Question

let's say I have a variable containing an integer or a float (since integers might overflow into a float in PHP).

I want to run some operation to get the leftmost digit and the rest of the remaining digits.

To explain better:

<?php

$x   = NULL;  //this will hold first digit
$num = 12345; //int

/// run operation


//outputs
//$x   = 1;
//$num = 2345;
var_dump($x, $num);

?>

Now, I know there's multitudes of ways to do this if you represent the number as a string, but I'm trying to avoid type casting it into a string.

I'm probably looking for a solution which includes bitwise operations, but I'm pretty weak in that topic so I'm hoping someone who usually works low-level might be able to answer this!

Thanks a bunch.

Was it helpful?

Solution

Avoids using any string manipulation, but no guarantees for float or even negative values

$x   = NULL;  //this will hold first digit
$num = 12345; //int

$m = 1;
while(true) {
    $m *= 10;
    if ($m > $num)
        break;
}

$m /= 10;

$x = (int) floor($num / $m);
$num = $num % $m;


//outputs
//$x   = 1;
//$num = 2345;
var_dump($x, $num);

OTHER TIPS

I'm sure there is a way to do this without casting it to a string, but why? The string detour is so easy:

$x = (int)substr($num, 0, 1); 

It'll give you a nice, proper integer.

Obviously, this does no extended checking for faulty input, and requires $num to be a valid number.

Math-only method:

function leftMost($num) {  
    return floor($num/pow(10,(floor((log10($num))))));
}

explained I guess...

1+ log10 of num calculates the number of digits a number is, we floor it to remove any decimal values, put it as the exponent so for a 1 digit number we get 10^0=1, or a 8 digit number we get 10^8. We then are just divding 12345678/10000000 = 1.2345678, which gets floor'd and is just 1.

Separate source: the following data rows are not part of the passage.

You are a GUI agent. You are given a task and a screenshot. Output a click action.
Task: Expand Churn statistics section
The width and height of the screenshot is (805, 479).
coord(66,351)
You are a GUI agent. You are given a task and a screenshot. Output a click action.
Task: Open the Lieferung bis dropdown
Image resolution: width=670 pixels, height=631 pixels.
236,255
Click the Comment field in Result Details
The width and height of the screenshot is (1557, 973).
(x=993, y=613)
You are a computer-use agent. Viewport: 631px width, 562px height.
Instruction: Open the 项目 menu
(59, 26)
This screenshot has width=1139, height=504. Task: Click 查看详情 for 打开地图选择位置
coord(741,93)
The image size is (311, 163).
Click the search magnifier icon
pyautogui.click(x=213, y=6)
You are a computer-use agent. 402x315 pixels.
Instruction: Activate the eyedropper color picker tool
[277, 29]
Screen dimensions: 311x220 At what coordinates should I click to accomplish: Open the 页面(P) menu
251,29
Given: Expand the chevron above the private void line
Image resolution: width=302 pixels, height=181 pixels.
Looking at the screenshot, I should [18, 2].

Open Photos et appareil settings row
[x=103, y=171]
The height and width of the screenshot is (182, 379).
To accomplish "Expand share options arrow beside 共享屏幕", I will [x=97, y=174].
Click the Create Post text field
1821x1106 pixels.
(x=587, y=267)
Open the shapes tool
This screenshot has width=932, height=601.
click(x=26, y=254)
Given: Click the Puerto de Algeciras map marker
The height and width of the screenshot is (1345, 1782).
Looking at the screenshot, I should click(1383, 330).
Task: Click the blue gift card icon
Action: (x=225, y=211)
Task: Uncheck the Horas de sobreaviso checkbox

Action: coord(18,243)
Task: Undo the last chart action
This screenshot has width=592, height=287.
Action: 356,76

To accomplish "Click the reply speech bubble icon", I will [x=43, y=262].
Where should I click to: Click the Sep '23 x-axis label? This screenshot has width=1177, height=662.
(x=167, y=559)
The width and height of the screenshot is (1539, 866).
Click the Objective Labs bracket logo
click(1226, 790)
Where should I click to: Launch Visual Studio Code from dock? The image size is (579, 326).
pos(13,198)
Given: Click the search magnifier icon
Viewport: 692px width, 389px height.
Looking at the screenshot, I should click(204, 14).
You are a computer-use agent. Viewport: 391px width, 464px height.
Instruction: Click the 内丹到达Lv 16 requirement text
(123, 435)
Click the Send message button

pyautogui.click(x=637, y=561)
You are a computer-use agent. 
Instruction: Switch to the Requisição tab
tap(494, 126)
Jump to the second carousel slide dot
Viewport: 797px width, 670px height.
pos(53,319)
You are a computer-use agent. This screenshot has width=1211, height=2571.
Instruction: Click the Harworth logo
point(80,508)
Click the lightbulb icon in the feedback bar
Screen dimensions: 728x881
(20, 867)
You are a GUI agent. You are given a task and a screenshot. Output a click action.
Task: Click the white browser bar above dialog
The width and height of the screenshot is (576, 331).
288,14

note: this works for numbers between zero and one also, where it will return the 2 in 0.02, and a string transform will fail.

If you want to work with negative numbers, make $num = abs($num) first.

To get the rest of the digits

$remainingnum = (int)substr((string)$num, 1, strlen($num));

If you typcast the value to a string you can use the array type selector.

For example:

$n = (string)12345676543.876543;
echo (int)$n[0];

@Mark Baker offered the best solution, though you should do abs(floor($num)) before applying the algorithm.

I know you stated you wanted to avoid casting to a string, but if you want to loop over the digits in PHP, this will be the fastest way:

$len = strlen($n);
for ($i = 0; $i < $len; ++$i)
  $d = $n[$i];

In a quick-and-dirty benchmark, it was around 50% faster than the equivalent set of mathematical expressions, even when minimizing the calls to log and exp.